- THE PROBLEM -
Extract the material word for word, from the line that contains "Collapse the Network tree expander" through the end of the material, and leave out the pictures.

- DATA -
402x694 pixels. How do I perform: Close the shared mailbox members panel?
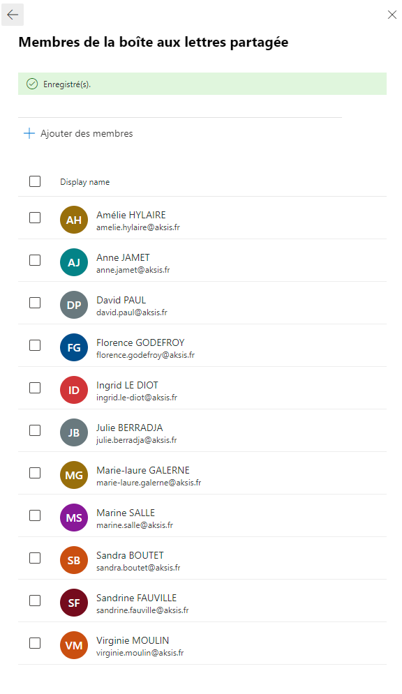click(392, 15)
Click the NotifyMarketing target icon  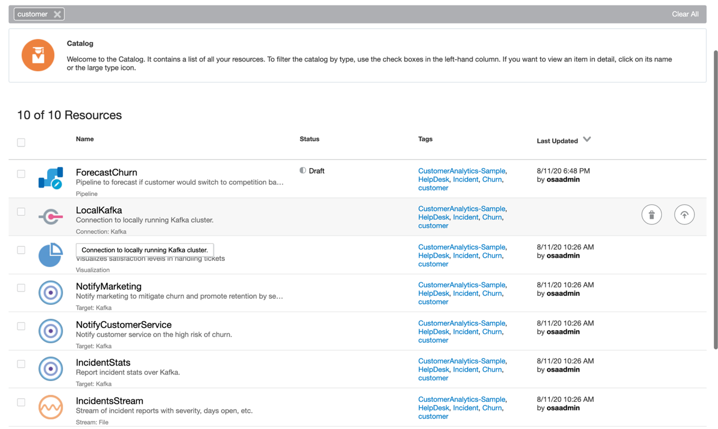tap(51, 293)
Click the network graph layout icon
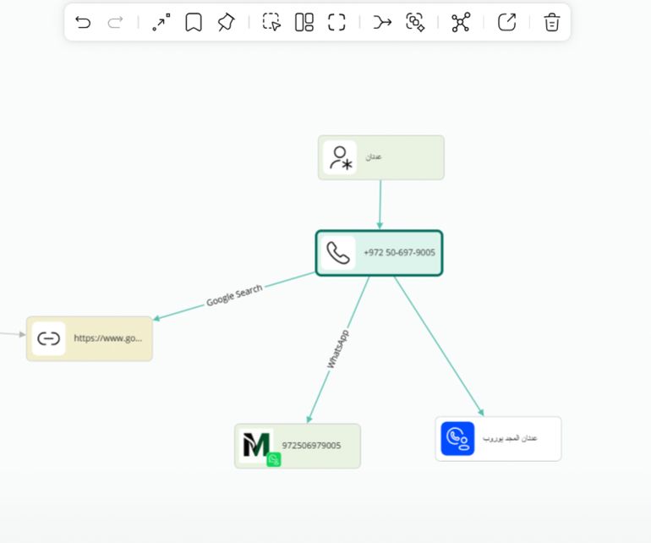This screenshot has width=651, height=543. pos(460,23)
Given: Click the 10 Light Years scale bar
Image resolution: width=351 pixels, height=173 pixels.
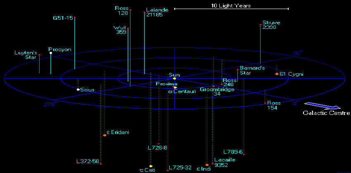Looking at the screenshot, I should click(x=231, y=9).
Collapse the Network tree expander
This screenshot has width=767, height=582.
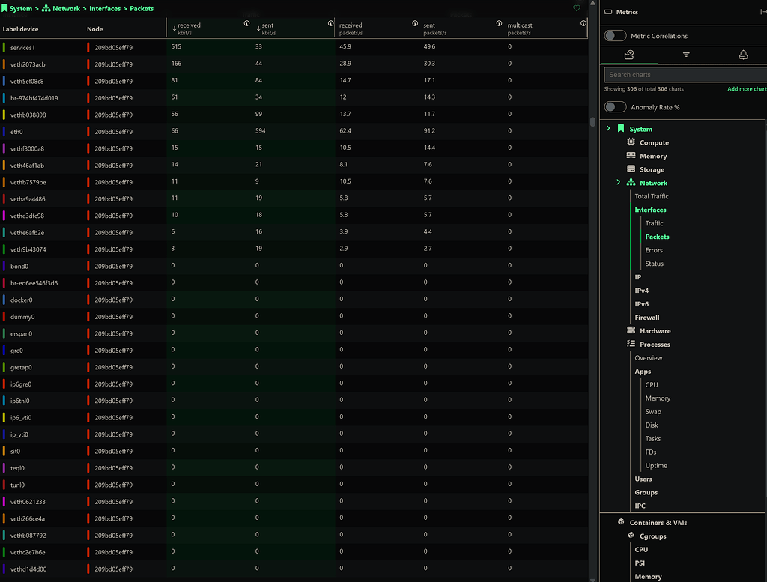pos(618,182)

- TASK ANSWER -
Collapse the Network tree expander
This screenshot has width=767, height=582.
pos(618,182)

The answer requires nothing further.